Depois disso, como era uso no tempo, um professor particular – Joviano Barbosa – encarrega-se de sua educação. É só mais tarde que Juca frequenta as raras e efêmeras escolas particulares de Taubaté: o colégio do professor Kennedy, depois o Colégio Americano( escola mista dirigida por Miss Stafford, educadora irlandesa), depois o Colégio Paulista.

Nesse último, foi aluno do professor Mostardeiro, mestre que volta a procurar mais tarde, depois de formado, para com eles discutir as novas filosofias que tanto o fascinavam em São Paulo: Mostardeiro era positivista, o que era vanguarda para a época e o diferenciava na intelectualidade da pacata Taubaté. Juca frequenta, finalmente, o Colégio São João Evangelista. Ali, o diretor é o professor Antônio Quirino de Souza e Castro, que anos depois desempenha importante papel na história de Monteiro Lobato, pois é na casa do antigo mestre que o ex-aluno se aproxima da mulher será sua companheira de toda a vida, a neta do Velho Quirino.

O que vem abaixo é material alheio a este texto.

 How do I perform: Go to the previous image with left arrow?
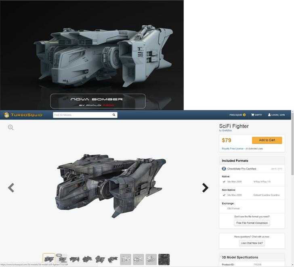pos(11,188)
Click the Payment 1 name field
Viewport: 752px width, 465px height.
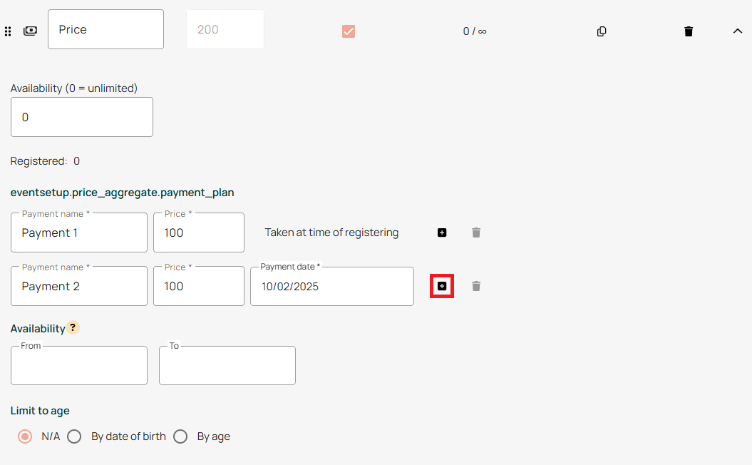[x=79, y=233]
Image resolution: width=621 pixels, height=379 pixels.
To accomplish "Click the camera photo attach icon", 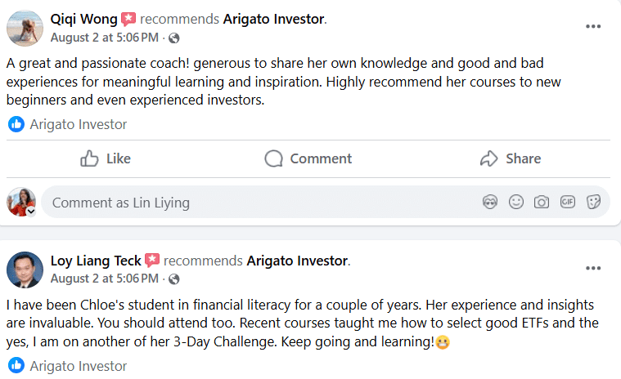I will [x=541, y=202].
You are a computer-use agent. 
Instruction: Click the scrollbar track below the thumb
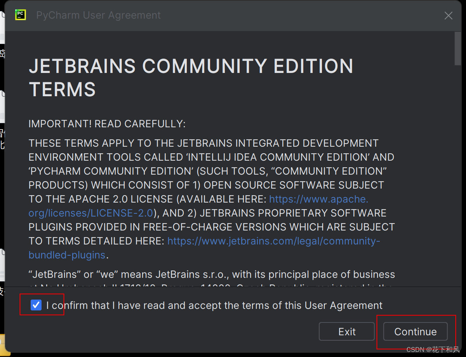point(458,175)
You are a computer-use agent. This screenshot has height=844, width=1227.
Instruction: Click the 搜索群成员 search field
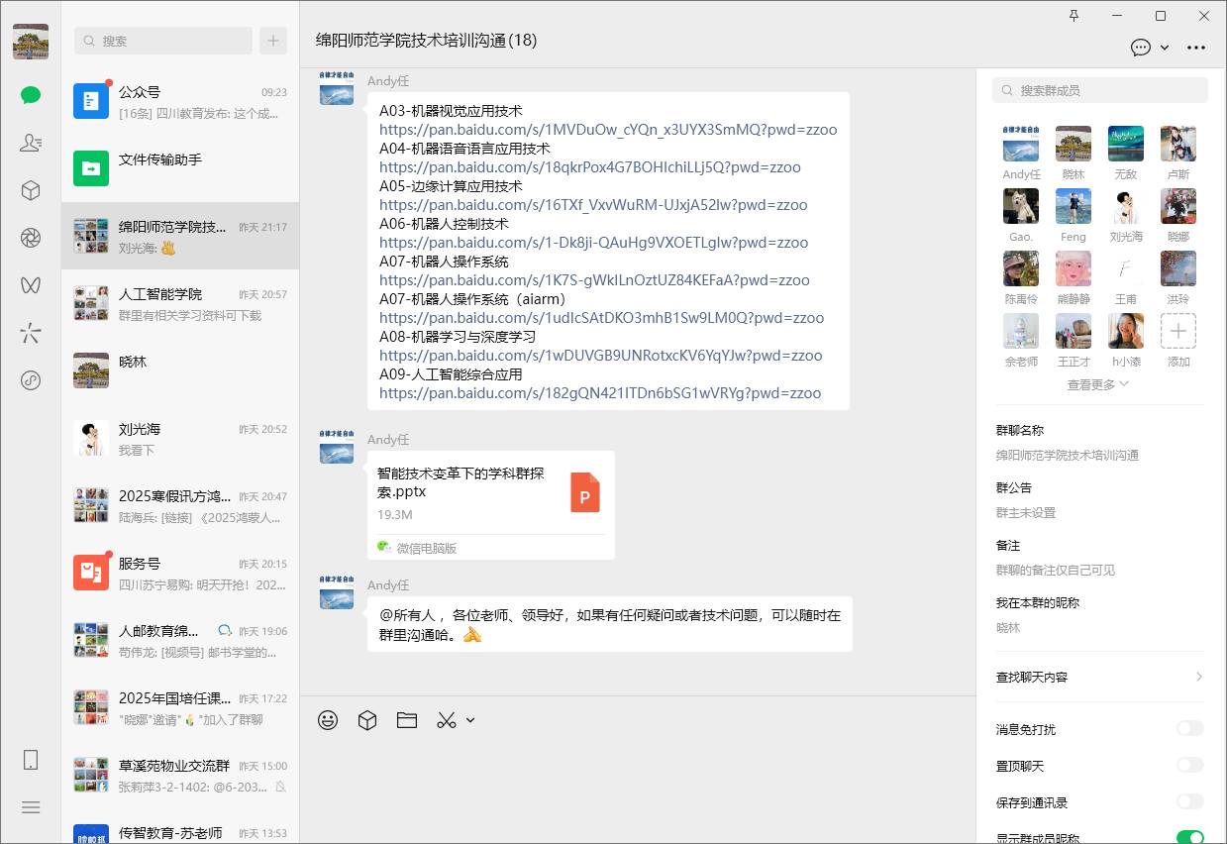pyautogui.click(x=1099, y=90)
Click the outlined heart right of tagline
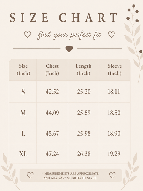 [111, 34]
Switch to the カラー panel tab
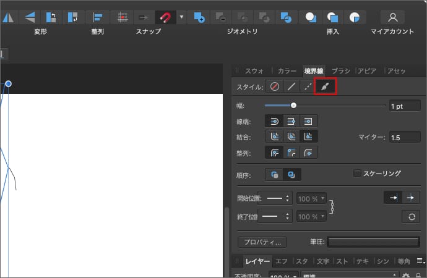 point(287,71)
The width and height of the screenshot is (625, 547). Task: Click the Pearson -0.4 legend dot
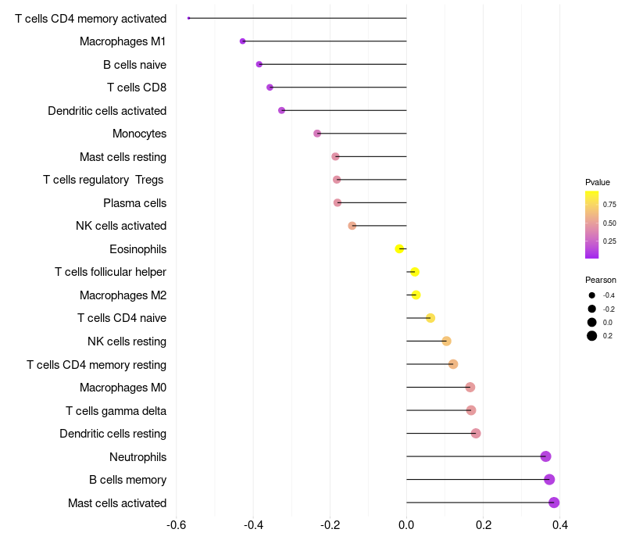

Mas ainda não é tempo de amores. O tempo é de escolas, e com São João Evangelista aparece encerrada a vida escolar de Juca em colégios do interior paulista. O rumo é São Paulo. O Século XIX está chegando ao fim, e as malas de Juca estão prontas, com destino ao Instituto Ciências e Letras da capital, onde vai estudar as matérias necessárias ao ingresso no curso de Direito.

Chega à Paulicéia nada desvairada de 1895, mas é reprovado em Português e tem de arrepiar caminho: volta para Taubaté e para o Colégio Paulista. E é lá que que estreia em letra impressa como colaborador de O Guarany, improvisado jornalzinho estudantil.

O menino, Juca para a família, começa a ser para os leitores do jornaleco Josbem e Nhô Dito, pseudônimos, com que assina suas primeiras colocações: uma crítica a Enciclopédia do Riso de da Galhofa( espécie de almanaque, extremantes popular) e uma crônica dos acontecimentos diários da escola.